Compulsively readable and darkly comedic, NSFW explores the messiest parts of twenty-something life, from the indignities of entry level jobs to the elusive quest for self-acceptance. “Excellent book-club fodder” (Time), it’s a novel you’ll want to press into the hands of your coworkers and friends and one that marks the arrival of a major new literary voice.
PUBLISHERS WEEKLY
The daughter of a prominent victim's rights attorney navigates the treacherous pre-#MeToo television industry in Kaplan's well-crafted but unilluminating adult debut (after the YA novel Hancock Park). The unnamed narrator returns to her hometown of Los Angeles after graduating from Harvard and, after using her mother's connections, begins climbing the ladder at XBC, an upstart broadcasting network. As the narrator internalizes fatphobia and unrealistic beauty standards, and capitulates to and chafes against the casual misogyny at XBC, she tries to stay afloat in an environment teeming with sexual misconduct. Most intriguing, though, is the narrator's Sisyphean relationship with her famously feminist mother, who simultaneously longs for her daughter's success and resents it.
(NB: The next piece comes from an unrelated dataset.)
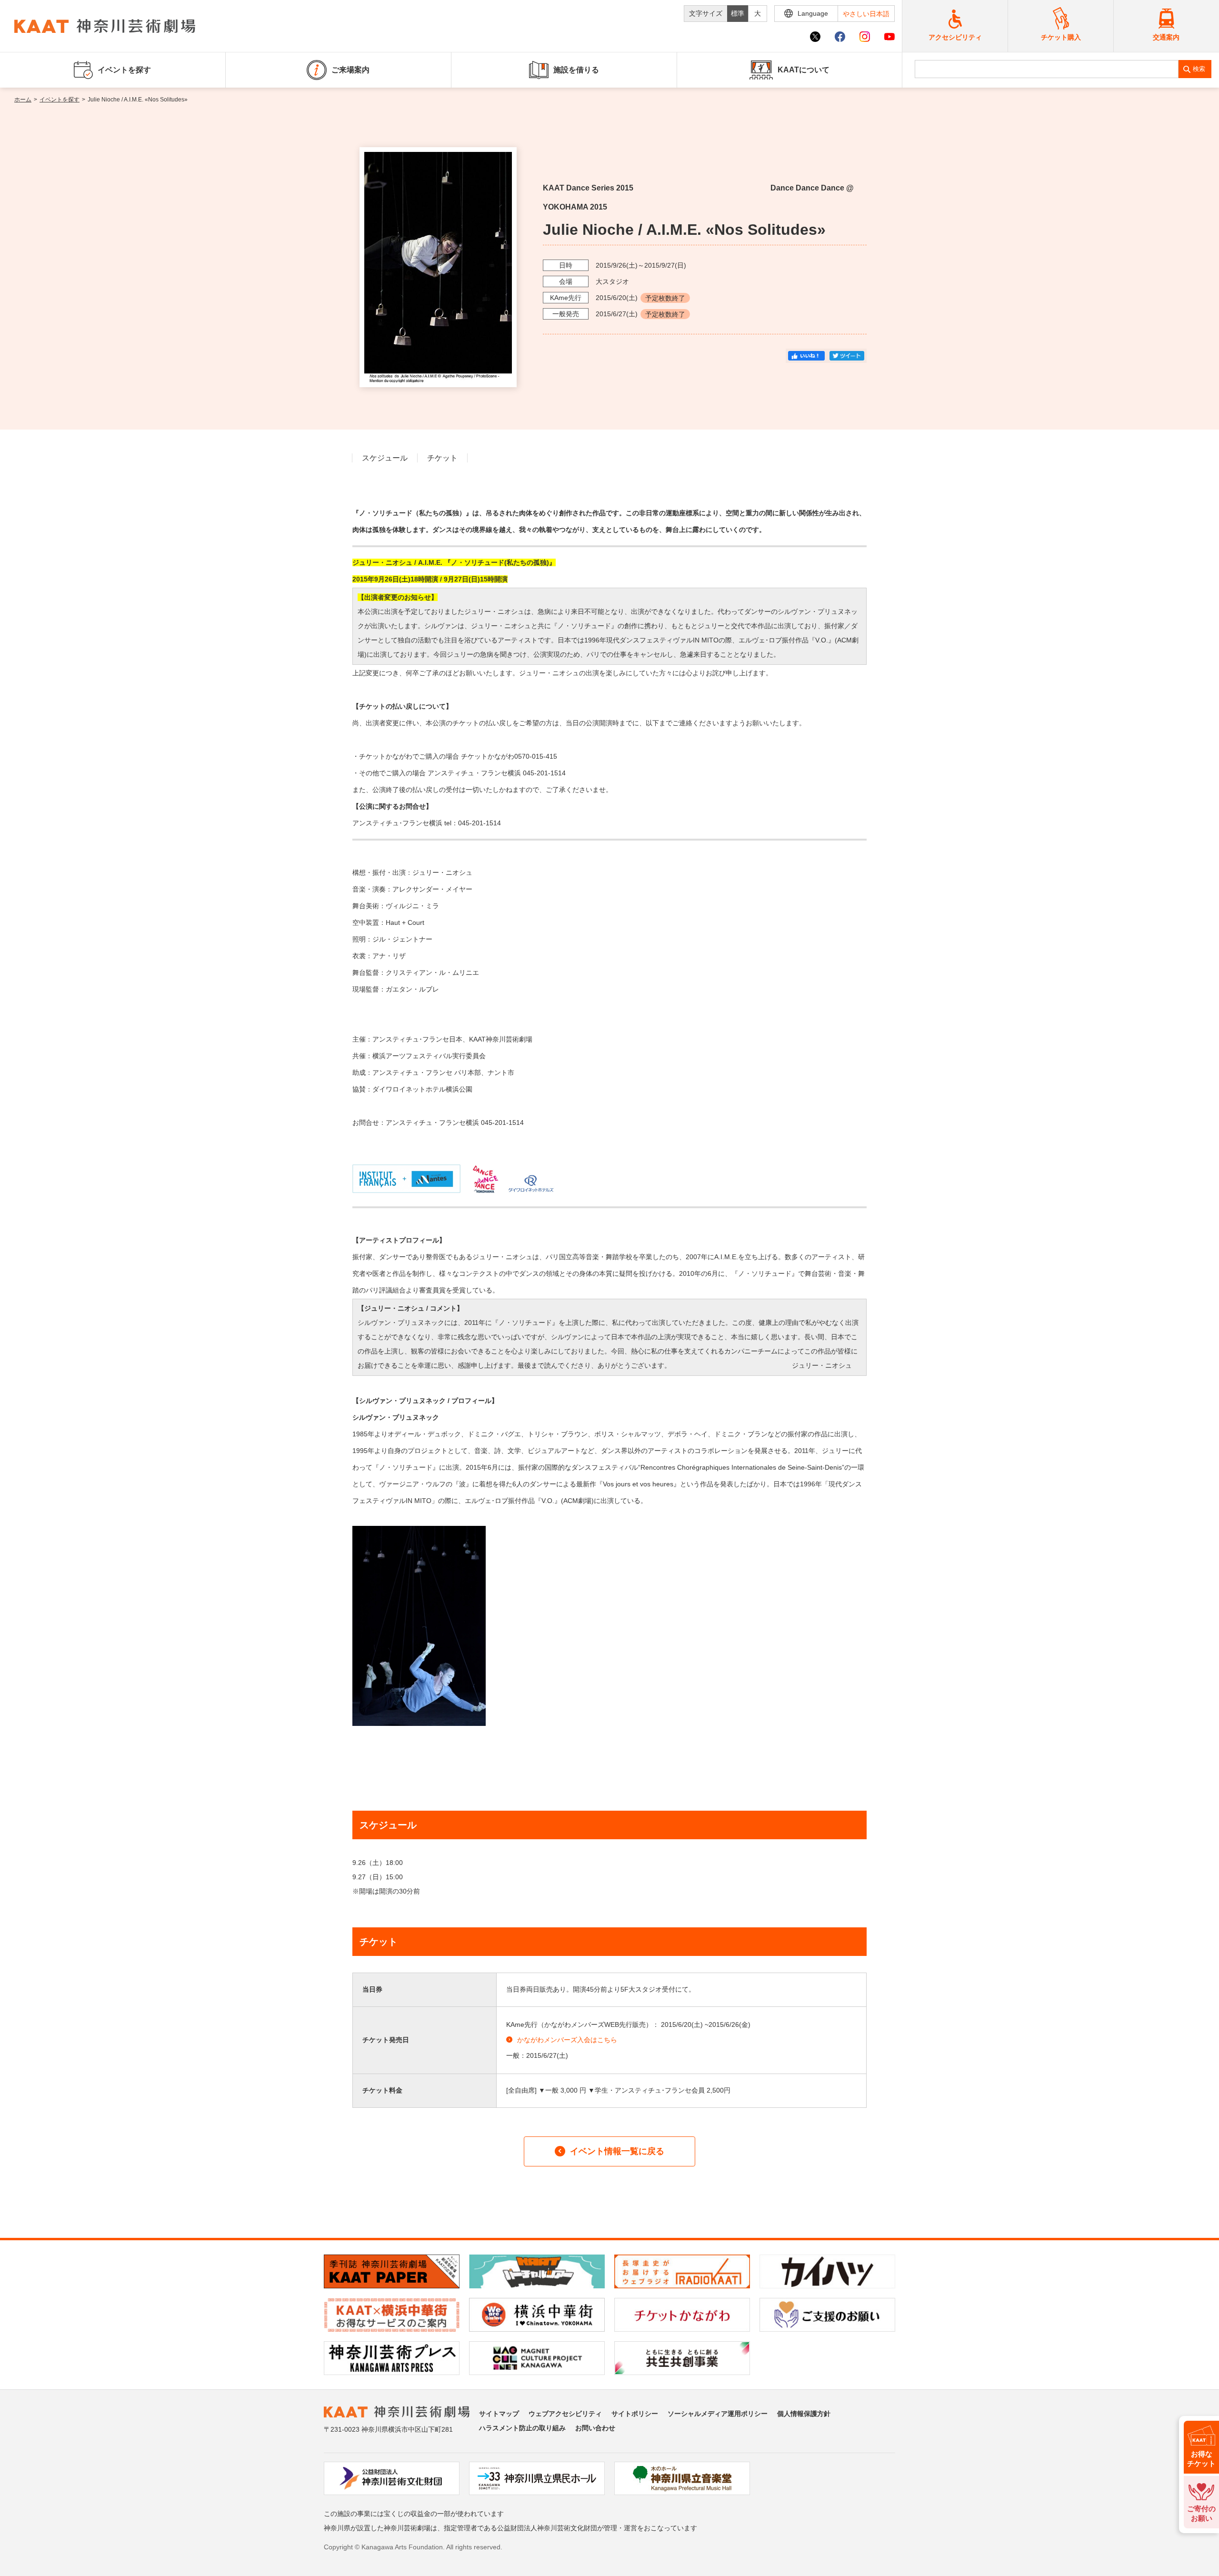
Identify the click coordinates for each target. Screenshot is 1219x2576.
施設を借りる (576, 70)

Kaplan takes on heavy topics with an appealing frankness and snappy prose but doesn't offer anything new regarding the no-win scenarios faced by survivors of sexual violence when deciding whether to go public ("Come forward and your career is probably tanked. Stay silent and he won't have to answer for any of it," the narrator says to a colleague), and as a result her depiction of the double bind comes off as rather mundane. As a Hollywood coming-of-age story, this does the job, but those in search of a new take on the larger issues at play will be left unsatisfied.